• What is needed
Each entry below should be printed exactly as given.

(Pixel coordinate grounding data)
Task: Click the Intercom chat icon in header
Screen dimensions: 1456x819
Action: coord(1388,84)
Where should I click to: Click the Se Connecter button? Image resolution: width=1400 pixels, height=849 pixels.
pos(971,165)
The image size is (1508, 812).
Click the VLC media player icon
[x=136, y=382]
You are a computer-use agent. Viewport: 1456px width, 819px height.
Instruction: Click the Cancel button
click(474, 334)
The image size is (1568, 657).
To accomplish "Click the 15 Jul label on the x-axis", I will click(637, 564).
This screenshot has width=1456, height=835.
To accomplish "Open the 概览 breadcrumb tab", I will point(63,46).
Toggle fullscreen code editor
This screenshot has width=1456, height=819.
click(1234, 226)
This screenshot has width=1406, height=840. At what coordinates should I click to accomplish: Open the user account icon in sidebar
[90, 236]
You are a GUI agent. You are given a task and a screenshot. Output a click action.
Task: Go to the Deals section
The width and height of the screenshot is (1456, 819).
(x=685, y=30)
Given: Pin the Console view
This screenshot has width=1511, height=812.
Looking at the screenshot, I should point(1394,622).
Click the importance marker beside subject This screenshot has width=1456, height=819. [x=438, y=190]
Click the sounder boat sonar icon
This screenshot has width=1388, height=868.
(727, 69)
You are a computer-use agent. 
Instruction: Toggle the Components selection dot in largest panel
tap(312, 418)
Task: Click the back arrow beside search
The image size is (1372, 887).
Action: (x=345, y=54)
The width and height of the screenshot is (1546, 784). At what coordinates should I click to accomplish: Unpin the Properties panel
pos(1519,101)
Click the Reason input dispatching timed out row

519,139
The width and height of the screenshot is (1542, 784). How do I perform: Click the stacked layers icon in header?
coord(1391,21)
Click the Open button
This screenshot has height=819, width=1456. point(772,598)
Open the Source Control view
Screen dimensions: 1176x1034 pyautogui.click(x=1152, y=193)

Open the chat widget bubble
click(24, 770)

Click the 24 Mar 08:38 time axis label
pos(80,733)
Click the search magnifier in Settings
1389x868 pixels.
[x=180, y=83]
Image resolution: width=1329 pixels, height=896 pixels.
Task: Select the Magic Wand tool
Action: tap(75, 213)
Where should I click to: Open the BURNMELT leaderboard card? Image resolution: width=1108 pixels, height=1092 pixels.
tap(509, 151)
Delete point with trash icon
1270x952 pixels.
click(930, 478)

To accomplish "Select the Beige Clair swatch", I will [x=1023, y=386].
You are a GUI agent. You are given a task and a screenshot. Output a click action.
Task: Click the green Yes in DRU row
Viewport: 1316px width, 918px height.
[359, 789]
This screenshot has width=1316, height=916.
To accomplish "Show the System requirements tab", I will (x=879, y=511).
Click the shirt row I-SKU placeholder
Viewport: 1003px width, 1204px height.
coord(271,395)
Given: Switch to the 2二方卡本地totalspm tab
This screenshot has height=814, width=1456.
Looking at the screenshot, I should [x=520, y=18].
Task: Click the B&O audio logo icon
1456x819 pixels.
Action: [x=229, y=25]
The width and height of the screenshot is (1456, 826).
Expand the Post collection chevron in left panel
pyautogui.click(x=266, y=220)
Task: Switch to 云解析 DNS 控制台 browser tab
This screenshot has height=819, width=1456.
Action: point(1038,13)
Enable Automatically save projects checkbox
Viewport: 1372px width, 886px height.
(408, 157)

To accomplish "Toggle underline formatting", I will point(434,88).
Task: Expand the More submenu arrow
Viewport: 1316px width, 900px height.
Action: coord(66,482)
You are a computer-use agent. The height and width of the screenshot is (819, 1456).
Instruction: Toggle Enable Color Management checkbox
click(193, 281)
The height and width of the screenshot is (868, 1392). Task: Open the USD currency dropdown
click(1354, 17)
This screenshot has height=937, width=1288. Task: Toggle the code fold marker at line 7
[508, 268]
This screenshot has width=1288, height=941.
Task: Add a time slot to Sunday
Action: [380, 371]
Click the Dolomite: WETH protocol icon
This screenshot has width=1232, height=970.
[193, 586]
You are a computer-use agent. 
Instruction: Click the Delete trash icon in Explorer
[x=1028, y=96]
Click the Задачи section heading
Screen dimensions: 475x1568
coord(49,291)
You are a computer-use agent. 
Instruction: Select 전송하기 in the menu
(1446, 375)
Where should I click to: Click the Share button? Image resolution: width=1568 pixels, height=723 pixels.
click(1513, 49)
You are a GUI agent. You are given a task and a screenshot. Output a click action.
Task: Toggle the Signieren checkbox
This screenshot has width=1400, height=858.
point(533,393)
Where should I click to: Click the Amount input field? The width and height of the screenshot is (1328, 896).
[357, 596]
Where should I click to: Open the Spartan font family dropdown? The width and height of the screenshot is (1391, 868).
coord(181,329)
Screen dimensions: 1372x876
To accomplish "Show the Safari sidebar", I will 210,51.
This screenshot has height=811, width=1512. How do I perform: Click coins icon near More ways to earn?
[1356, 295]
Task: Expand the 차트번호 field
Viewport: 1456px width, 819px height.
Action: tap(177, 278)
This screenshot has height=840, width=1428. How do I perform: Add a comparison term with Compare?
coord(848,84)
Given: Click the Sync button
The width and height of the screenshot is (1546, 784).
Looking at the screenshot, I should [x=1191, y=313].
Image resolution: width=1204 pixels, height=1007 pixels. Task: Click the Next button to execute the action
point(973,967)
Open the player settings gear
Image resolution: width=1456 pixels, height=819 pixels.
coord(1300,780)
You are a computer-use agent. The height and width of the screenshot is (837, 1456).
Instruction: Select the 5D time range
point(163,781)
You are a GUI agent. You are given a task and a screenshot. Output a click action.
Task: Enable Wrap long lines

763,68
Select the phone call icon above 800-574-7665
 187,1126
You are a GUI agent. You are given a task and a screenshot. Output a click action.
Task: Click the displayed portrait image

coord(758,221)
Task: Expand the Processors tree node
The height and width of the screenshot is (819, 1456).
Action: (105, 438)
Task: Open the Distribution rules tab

• Answer to this problem
Task: Click the Intercom chat icon in header
Screen dimensions: 1456x819
Action: coord(1388,84)
Where should I click to: Click the Se Connecter button? Image resolution: width=1400 pixels, height=849 pixels.
pos(971,165)
The image size is (1508, 812).
Click the VLC media player icon
[x=136, y=382]
You are a computer-use agent. Viewport: 1456px width, 819px height.
Instruction: Click the Cancel button
click(474, 334)
The image size is (1568, 657).
To accomplish "Click the 15 Jul label on the x-axis", I will click(637, 564).
This screenshot has width=1456, height=835.
To accomplish "Open the 概览 breadcrumb tab", I will point(63,46).
Toggle fullscreen code editor
This screenshot has width=1456, height=819.
click(1234, 226)
This screenshot has width=1406, height=840. At what coordinates should I click to accomplish: Open the user account icon in sidebar
[90, 236]
You are a GUI agent. You are given a task and a screenshot. Output a click action.
Task: Go to the Deals section
The width and height of the screenshot is (1456, 819).
(x=685, y=30)
Given: Pin the Console view
This screenshot has width=1511, height=812.
Looking at the screenshot, I should point(1394,622).
Click the importance marker beside subject This screenshot has width=1456, height=819. [x=438, y=190]
Click the sounder boat sonar icon
This screenshot has width=1388, height=868.
(727, 69)
You are a computer-use agent. 
Instruction: Toggle the Components selection dot in largest panel
tap(312, 418)
Task: Click the back arrow beside search
The image size is (1372, 887).
Action: (x=345, y=54)
The width and height of the screenshot is (1546, 784). At what coordinates should I click to accomplish: Unpin the Properties panel
pos(1519,101)
Click the Reason input dispatching timed out row

519,139
The width and height of the screenshot is (1542, 784). How do I perform: Click the stacked layers icon in header?
coord(1391,21)
Click the Open button
This screenshot has height=819, width=1456. point(772,598)
Open the Source Control view
Screen dimensions: 1176x1034 pyautogui.click(x=1152, y=193)

Open the chat widget bubble
click(24, 770)

Click the 24 Mar 08:38 time axis label
pos(80,733)
Click the search magnifier in Settings
1389x868 pixels.
[x=180, y=83]
Image resolution: width=1329 pixels, height=896 pixels.
Task: Select the Magic Wand tool
Action: tap(75, 213)
Where should I click to: Open the BURNMELT leaderboard card? Image resolution: width=1108 pixels, height=1092 pixels.
tap(509, 151)
Delete point with trash icon
1270x952 pixels.
click(930, 478)

To accomplish "Select the Beige Clair swatch", I will [x=1023, y=386].
You are a GUI agent. You are given a task and a screenshot. Output a click action.
Task: Click the green Yes in DRU row
Viewport: 1316px width, 918px height.
[359, 789]
This screenshot has width=1316, height=916.
To accomplish "Show the System requirements tab", I will (x=879, y=511).
Click the shirt row I-SKU placeholder
Viewport: 1003px width, 1204px height.
coord(271,395)
Given: Switch to the 2二方卡本地totalspm tab
This screenshot has height=814, width=1456.
Looking at the screenshot, I should [x=520, y=18].
Task: Click the B&O audio logo icon
1456x819 pixels.
Action: [x=229, y=25]
The width and height of the screenshot is (1456, 826).
Expand the Post collection chevron in left panel
pyautogui.click(x=266, y=220)
Task: Switch to 云解析 DNS 控制台 browser tab
This screenshot has height=819, width=1456.
Action: point(1038,13)
Enable Automatically save projects checkbox
Viewport: 1372px width, 886px height.
(408, 157)

To accomplish "Toggle underline formatting", I will point(434,88).
Task: Expand the More submenu arrow
Viewport: 1316px width, 900px height.
Action: coord(66,482)
You are a computer-use agent. The height and width of the screenshot is (819, 1456).
Instruction: Toggle Enable Color Management checkbox
click(193, 281)
The height and width of the screenshot is (868, 1392). Task: Open the USD currency dropdown
click(1354, 17)
This screenshot has height=937, width=1288. Task: Toggle the code fold marker at line 7
[508, 268]
This screenshot has width=1288, height=941.
Task: Add a time slot to Sunday
Action: [380, 371]
Click the Dolomite: WETH protocol icon
This screenshot has width=1232, height=970.
[193, 586]
You are a computer-use agent. 
Instruction: Click the Delete trash icon in Explorer
[x=1028, y=96]
Click the Задачи section heading
Screen dimensions: 475x1568
coord(49,291)
You are a computer-use agent. 
Instruction: Select 전송하기 in the menu
(1446, 375)
Where should I click to: Click the Share button? Image resolution: width=1568 pixels, height=723 pixels.
click(1513, 49)
You are a GUI agent. You are given a task and a screenshot. Output a click action.
Task: Toggle the Signieren checkbox
This screenshot has width=1400, height=858.
point(533,393)
Where should I click to: Click the Amount input field? The width and height of the screenshot is (1328, 896).
[357, 596]
Where should I click to: Open the Spartan font family dropdown? The width and height of the screenshot is (1391, 868).
coord(181,329)
Screen dimensions: 1372x876
To accomplish "Show the Safari sidebar", I will 210,51.
This screenshot has height=811, width=1512. How do I perform: Click coins icon near More ways to earn?
[1356, 295]
Task: Expand the 차트번호 field
Viewport: 1456px width, 819px height.
Action: tap(177, 278)
This screenshot has height=840, width=1428. How do I perform: Add a comparison term with Compare?
coord(848,84)
Given: Click the Sync button
The width and height of the screenshot is (1546, 784).
Looking at the screenshot, I should [x=1191, y=313].
Image resolution: width=1204 pixels, height=1007 pixels. Task: Click the Next button to execute the action
point(973,967)
Open the player settings gear
Image resolution: width=1456 pixels, height=819 pixels.
coord(1300,780)
You are a computer-use agent. The height and width of the screenshot is (837, 1456).
Instruction: Select the 5D time range
point(163,781)
You are a GUI agent. You are given a task and a screenshot. Output a click action.
Task: Enable Wrap long lines

763,68
Select the phone call icon above 800-574-7665
 187,1126
You are a GUI agent. You are given a task and a screenshot. Output a click action.
Task: Click the displayed portrait image

coord(758,221)
Task: Expand the Processors tree node
The height and width of the screenshot is (819, 1456).
Action: (105, 438)
Task: Open the Distribution rules tab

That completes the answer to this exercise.